«La Banane» de Franck Bieleu décrit les conditions de travail dans les bananeraies de Penja; il n'a pas été projeté hier sur ordre du sous-préfet de Yaoundé I.
Les policiers du commissariat central N°1 de Yaoundé se sont invités à la projection du documentaire « La banane » de Franck Bieleu, mardi, 26 avril à 16h à la Fondation Muna à Yaoundé. Ils ont signifié au directeur de l'établissement l'interdiction de diffuser du sous-préfet de Yaoundé Ier. Conséquence, l'avant-première annoncée n'a pas eu lieu, alors qu'une cinquantaine de personnes était mobilisée à cet effet. Le programme de la soirée prévoyait la projection du film et une discussion sur le thème : « La problématique foncière et les conditions de travail au Cameroun ».

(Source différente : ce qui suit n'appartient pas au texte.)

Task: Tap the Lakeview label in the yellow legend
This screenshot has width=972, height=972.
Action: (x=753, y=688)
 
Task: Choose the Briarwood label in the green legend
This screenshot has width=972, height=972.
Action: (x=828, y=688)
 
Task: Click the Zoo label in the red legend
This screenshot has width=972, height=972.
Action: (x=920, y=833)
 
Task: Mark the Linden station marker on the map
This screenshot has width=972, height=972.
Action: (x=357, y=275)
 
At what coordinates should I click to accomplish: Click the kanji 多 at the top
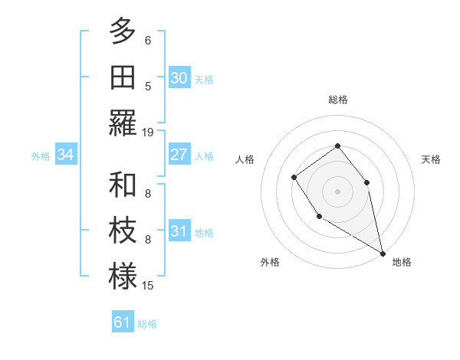(123, 31)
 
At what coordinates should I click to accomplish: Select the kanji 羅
(123, 122)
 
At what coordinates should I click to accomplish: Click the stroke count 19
(148, 132)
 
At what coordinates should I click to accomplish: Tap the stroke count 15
(148, 285)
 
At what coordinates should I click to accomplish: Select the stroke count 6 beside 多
(148, 41)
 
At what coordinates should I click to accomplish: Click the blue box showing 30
(179, 78)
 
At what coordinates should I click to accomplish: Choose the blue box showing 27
(179, 155)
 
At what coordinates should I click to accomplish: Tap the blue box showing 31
(179, 231)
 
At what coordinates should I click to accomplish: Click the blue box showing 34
(66, 155)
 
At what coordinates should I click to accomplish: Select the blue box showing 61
(122, 322)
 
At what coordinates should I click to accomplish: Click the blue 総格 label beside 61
(147, 324)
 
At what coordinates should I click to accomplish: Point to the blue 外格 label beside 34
(41, 156)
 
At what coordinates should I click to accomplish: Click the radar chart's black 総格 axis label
(337, 100)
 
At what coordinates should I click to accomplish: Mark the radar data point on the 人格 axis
(294, 178)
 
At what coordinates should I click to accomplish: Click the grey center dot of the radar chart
(337, 191)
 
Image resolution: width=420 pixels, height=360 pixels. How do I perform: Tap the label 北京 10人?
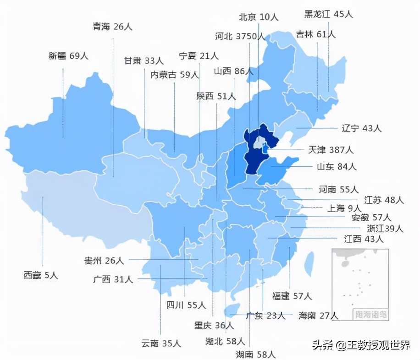click(259, 16)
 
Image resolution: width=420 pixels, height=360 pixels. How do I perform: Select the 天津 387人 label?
click(331, 150)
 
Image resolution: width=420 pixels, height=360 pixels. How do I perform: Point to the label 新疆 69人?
click(68, 56)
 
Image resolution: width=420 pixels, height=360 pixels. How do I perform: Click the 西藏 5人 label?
click(41, 276)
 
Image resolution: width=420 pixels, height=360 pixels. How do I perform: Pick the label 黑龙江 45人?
click(329, 14)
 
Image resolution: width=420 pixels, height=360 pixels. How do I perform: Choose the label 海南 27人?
click(318, 315)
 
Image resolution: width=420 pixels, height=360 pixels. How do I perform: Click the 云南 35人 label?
click(161, 343)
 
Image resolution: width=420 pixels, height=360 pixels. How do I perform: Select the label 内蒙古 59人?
click(175, 75)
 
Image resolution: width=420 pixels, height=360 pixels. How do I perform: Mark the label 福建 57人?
click(292, 296)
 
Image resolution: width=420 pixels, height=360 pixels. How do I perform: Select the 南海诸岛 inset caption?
click(370, 315)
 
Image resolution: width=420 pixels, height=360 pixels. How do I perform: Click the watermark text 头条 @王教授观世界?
click(361, 345)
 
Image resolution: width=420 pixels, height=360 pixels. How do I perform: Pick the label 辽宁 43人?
click(362, 128)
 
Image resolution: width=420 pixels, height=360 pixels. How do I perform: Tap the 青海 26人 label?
click(112, 27)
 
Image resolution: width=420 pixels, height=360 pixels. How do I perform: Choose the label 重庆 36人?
click(214, 326)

« La banane » s'intéresse au sort des près de 6000 ouvriers qui travaillent dans les bananeraies de la Plantation du Haut Penja (Php). D'après le dossier de presse parvenu à notre rédaction, « la rémunération dans la banane est des plus dérisoires. La moyenne étant d'environ 25 000Fcfa par mois pour un travail à la tâche et non à l'heure ». De plus, avec l'épandage des pesticides, les risques sanitaires sont nombreux dans ces plantations et aux alentours, les risques environnementaux également.
Le film s'intéresse aussi à la problématique foncière. Il montre que la Php, qui, au départ, détenait une superficie réduite, a, avec la complicité des élites locales, des élus régionaux et nationaux, fini par en acquérir de grandes, après l'expropriation des petits exploitants. Pour terminer, le documentaire interroge la nature et l'ampleur des retombées économiques positives de ces opérations pour le développement du Cameroun. « La banane » s'appuie sur des témoignages des employés et ex-employés de la Php, les responsables de l'entreprise n'ayant pas accepté de parler.
Franck Bieleu, réalisateur et producteur du film dont le budget se chiffre à 20 millions de Fcfa, n'a pas manqué de dire son indignation: « Je me sens frustré. Pour être cinéaste au Cameroun, il faut vraiment le vouloir. Je ne fais pas ce film pour taper sur les doigts, c'est ma façon de participer à la vie de mon pays. Je m'endette pour faire un film et on me dit qu'un sous-préfet dans son bureau l'a interdit !». Le cinéaste qui compte quatre longs métrages à son actif reconnaît cependant n'avoir pas demandé d'autorisation de diffuser auprès du ministère de la Culture. « C'était une projection restreinte. Le film n'est pas fini. Je voulais juste avoir les critiques des journalistes pour le perfectionner, avant de le sortir », explique-t-il.
La projection d'hier était organisée en partenariat avec quatre organisations de la société civile: la Coalition souveraineté alimentaire Cameroun (Cosac), L'Association citoyenne de défense des intérêts collectifs (Acdic), le Réseau de lutte contre la faim au Cameroun (Relufa) et le Centre pour l'environnement et le développement (Ced).
L'interdiction de projeter de « La banane » intervient après l'interdiction du Festival international du film des droits de l'homme par le préfet du Mfoundi, le 11 avril dernier.